Samstag, 22. Dezember 2018

Ankunftszeit 22 – Eingekerkert in "Gott ist nicht schüchtern“ von Olga Grjasnowa

Der Roman erzählt auf beklemmend realistische Weise die Geschichte zweier erfolgsverwöhnter Syrer in der Zeit der ersten Aufstände gegen Assads Regime. Hammoudi reist von Paris, wo er wohnt, nach Syrien, um seinen Pass verlängern zu lassen – und scheitert an diesem eigentlich formalen Procedere. Amal, die junge Schauspielerin, wird nach einer Demonstration auf offener Straße verhaftet und ins Gefängnis verbracht.

Ein Platz zum Ausruhen!
Vitte, Hiddensee, 2018.
"Man bringt sie zu irgendeiner Zweigstelle des Geheimdienstes, die Gefangenen sollen nicht wissen, um welche es sich handelt, deswegen ist Amals Pullover immer noch über ihren Kopf gezogen und ihre Hände sind noch auf ihrem Rücken gefesselt.

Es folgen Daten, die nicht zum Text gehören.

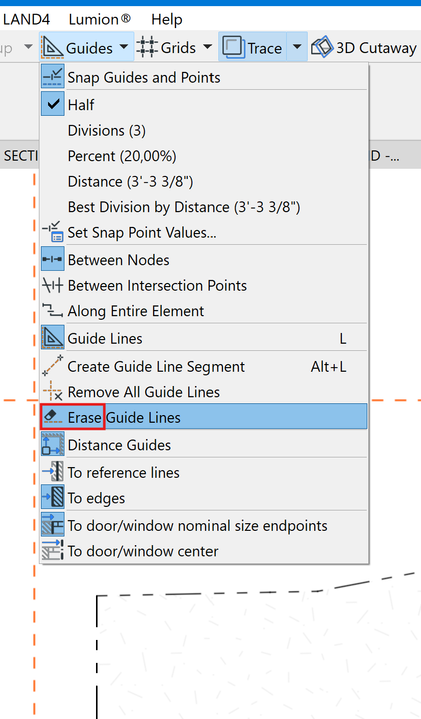Select Between Nodes snap option icon
The image size is (421, 719).
tap(53, 260)
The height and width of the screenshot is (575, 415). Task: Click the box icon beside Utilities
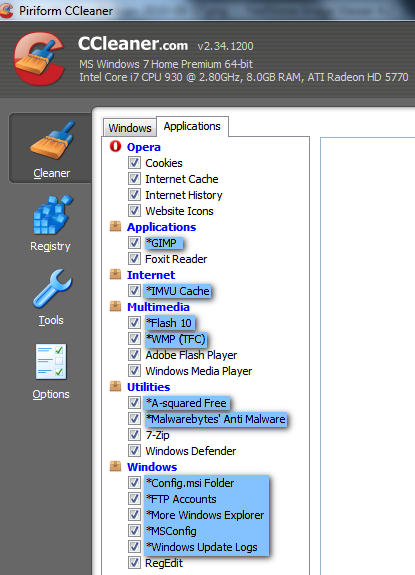(115, 386)
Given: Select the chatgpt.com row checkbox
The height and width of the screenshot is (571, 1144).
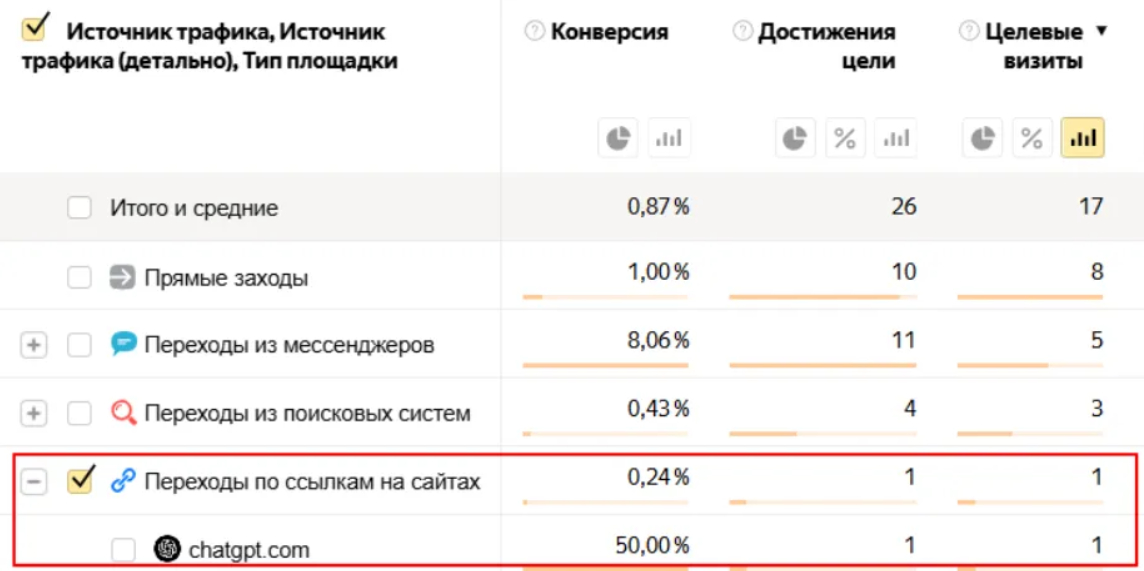Looking at the screenshot, I should [123, 549].
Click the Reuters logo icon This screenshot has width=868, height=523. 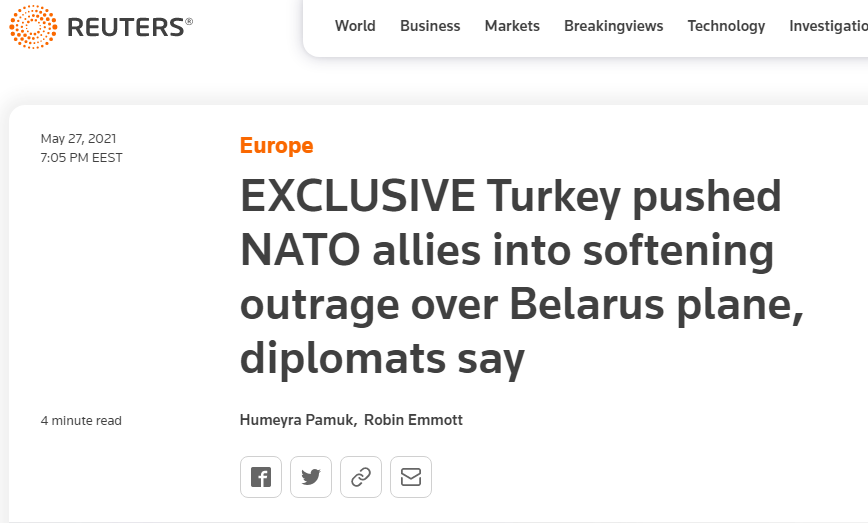point(32,27)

Sie friert und zittert, obwohl im Gebäude subtropische Temperaturen herrschen. ... Nur wenige Minuten später wird Amal in eine Zelle gestoßen. Die Zelle misst zwei mal drei Meter und hält an die fünfundzwanzig Frauen gefangen. Im Boden ist ein kleines Loch eingelassen, das als Toilette fungiert. Aus Angst vor Ratten lassen die Insassen die Spülung die ganze Zeit über laufen, wobei das eine Übertreibung ist – es ist nur ein kleiner Schlauch, aus dem Wasser tröpfelt. ... Es gibt keinen Platz, um sich hinzulegen, die Frauen schlafen in Schichten. Nun treten aber zwei Frauen zu Seite und lassen Amal ausruhen."1

Ruhe finden.
Nach dieser Tortur (von der ich ehrlicherweise einen besonders anstrengenden Teil ausgelassen habe) braucht die junge Frau einfach einen Ort, an dem sie niedersinken kann.

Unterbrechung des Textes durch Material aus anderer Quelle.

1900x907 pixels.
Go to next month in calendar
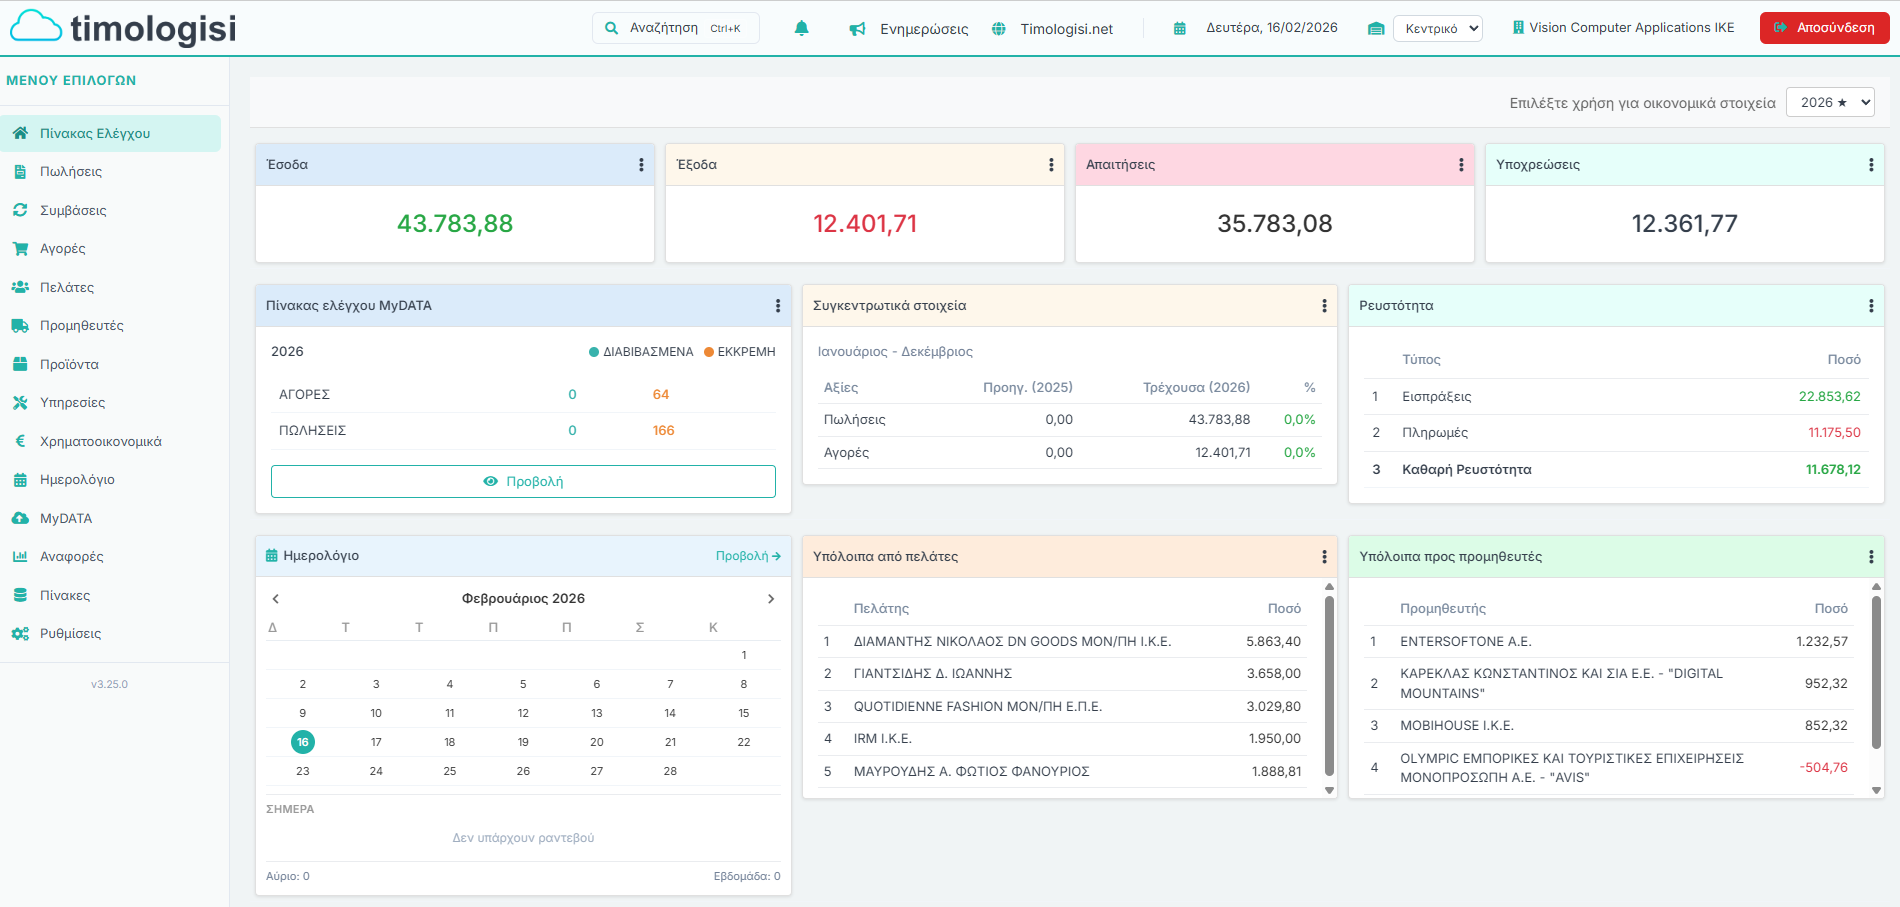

Und mitten in der ekelhaftesten Umgebung, in der äußersten Qual, findet sie Mitmenschlichkeit.
Die Frauen setzen einen Kontrapunkt zu der lebensfeindlichen Umgebung, in der sie sich befinden.

Dazu sind auch wir Christen aufgerufen – diese Welt zu einem Ort der Menschlichkeit zu machen.
Wo kann ich heute dazu beitragen?

 
1   O. Grjasnowa, Gott ist nicht schüchtern. Berlin 2017, 94.95.